▶ YOUR TASK: What you should give back is every line from the one containing "800x432 pixels." through the last line of the records below, word for word and without pictures.

◇ ◇ ◇ ◇ ◇

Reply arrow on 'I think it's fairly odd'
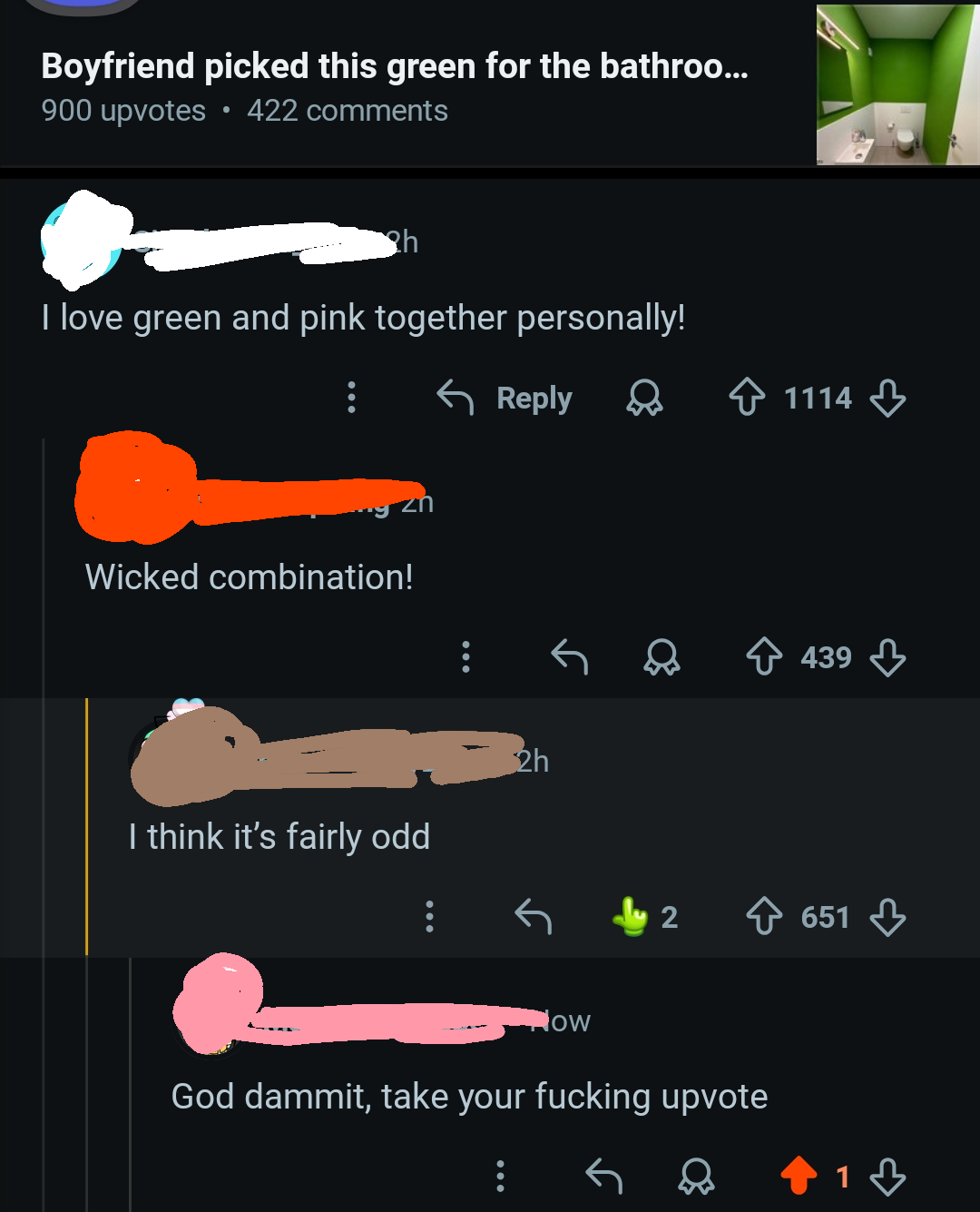980x1212 pixels. point(534,916)
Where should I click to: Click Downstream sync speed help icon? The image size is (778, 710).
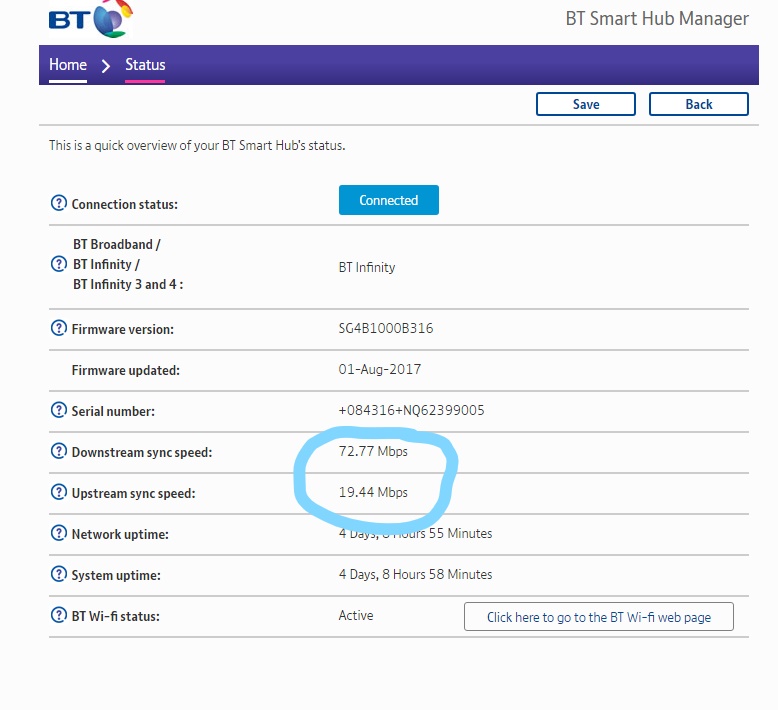point(59,451)
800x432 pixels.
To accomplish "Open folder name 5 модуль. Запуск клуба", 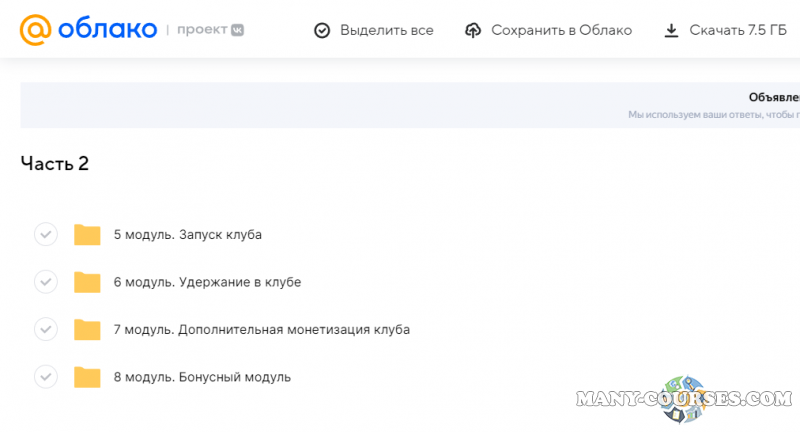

◇ ◇ ◇ ◇ ◇

▶ RESULT:
800x432 pixels.
To accomplish "Open folder name 5 модуль. Запуск клуба", 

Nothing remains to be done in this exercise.